5. No margin for error
Inside an active facility, the cost of a mistake is steep. A utility strike can cause unplanned shutdowns, safety incidents or regulatory violations. As a result, facility digs rely on tight coordination between excavation crews, QC inspectors, operator reps and environmental teams all using the same playbook from start to finish.
The solution: Expertise and a heavy dose of planning
Facility digs require risk management in the constrained, high-stakes environments. The only way to ensure the worst doesn’t happen? Meticulous planning from start to finish. Luckily, that’s our happy place.

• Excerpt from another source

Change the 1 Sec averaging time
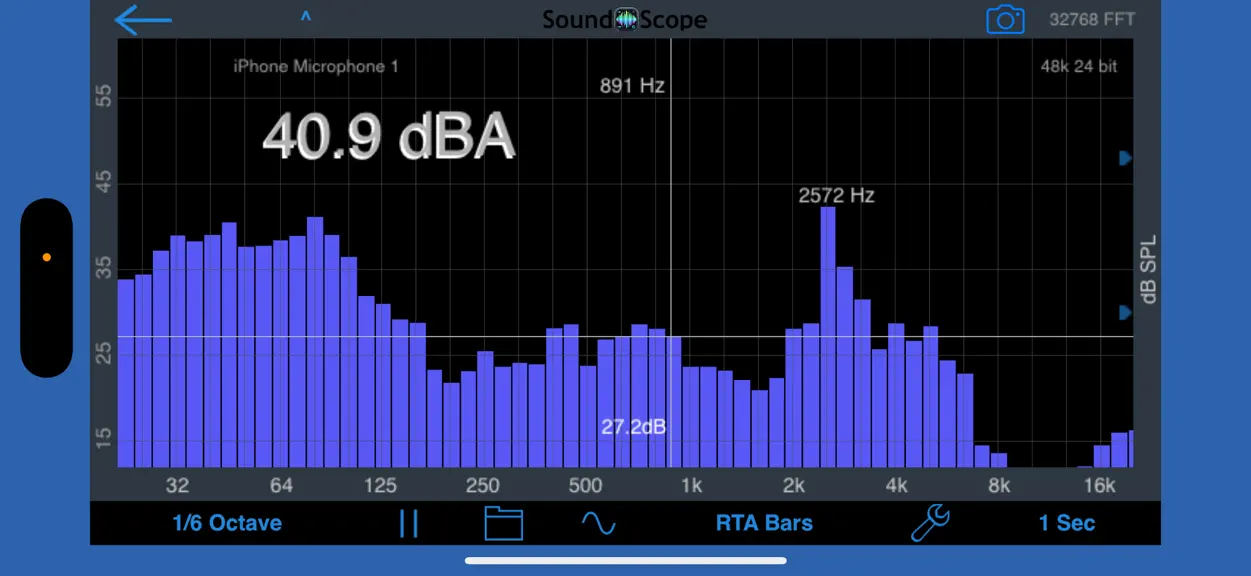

1. Know exactly what you’re working with
Every facility dig begins with boots on the ground. A superintendent visits the site to assess access, utilities, soil conditions, space constraints, and any environmental concerns. We plan for:
- Access planning and equipment staging
- Remote hose setup for tight or elevated locations
- Shoring systems for confined or deep excavations
- Spoil and slurry management
- Dewatering needs and environmental controls
- Utility locating and verification, beyond the standard one-call
2. Choose the best method
Space is often limited, and live operations can’t always be paused — so we adapt our excavation method to fit the site. Dry Vac is often preferred to reduce slurry and allow easier soil handling, but hydro vac remains an option when water is required for soil conditions. Both methods are supported by environmental containment and restoration planning baked into the pre-dig phase.
3. Bring your A-Team
Facility digs often require more certifications than typical right-of-way projects. Charps crews are union-trained and include the following specialists:
- Confined Space and HAZWOPER-certified personnel
- Excavation Competent Persons on every dig
- Crews qualified in major repair systems (Clock Spring, A+ Wrap, Atlas Wrap)

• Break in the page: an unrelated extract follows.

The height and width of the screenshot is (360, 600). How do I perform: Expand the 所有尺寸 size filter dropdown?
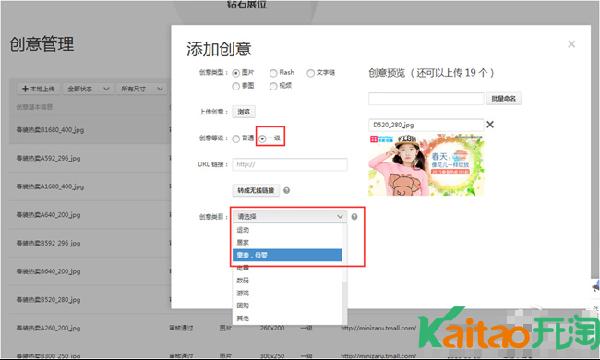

- Coating and Painting specialists certified in Denzo, SPC, Carboline, and more
4. Coordinate with stakeholders and stay flexible
Facility digs require close coordination with operator QC reps, inspection teams and sometimes environmental consultants. We manage that process in real time, adjusting for conditions as needed. That includes:
- Locating undocumented utilities through potholing and private locating
- Managing and testing groundwater and potentially contaminated spoil
- Logging every repair and inspection for compliance and recordkeeping
- Keeping communication open with weekly updates and full project transparency
5. Close the loop with restoration and documentation
A clean finish matters. We don’t just refill the hole and move on. We restore final grade, touch up coatings, recompact soil and leave the site in better condition than we found it. Our documentation package includes:
- Repair logs and coating certifications
- Environmental handling records
- As-built drawings or updates (if applicable)
- Photo documentation for every stage of work
How to know if you need a facility dig:
If your facility includes non-piggable segments, aging coatings or areas where anomalies have been flagged by survey or DCVG testing, a facility dig is the only way to get clear answers. Other red flags include:
- Areas with persistent leaks or past corrosion history
- Sites where pipeline records are incomplete or outdated
- Locations that can’t be inspected remotely due to bends, valves or infrastructure
- Any signs of coating failure near critical infrastructure
Ready when you are
When the site is tight, the variables are stacked, and failure isn’t an option, you need a crew that’s been there before and knows how to deliver. At Charps, we live to guide our clients through complexity and protect your most confined, complicated and critical assets. From planning to restoration, we build smart, site-specific solutions that keep operators confident, inspectors satisfied and neighbors at ease.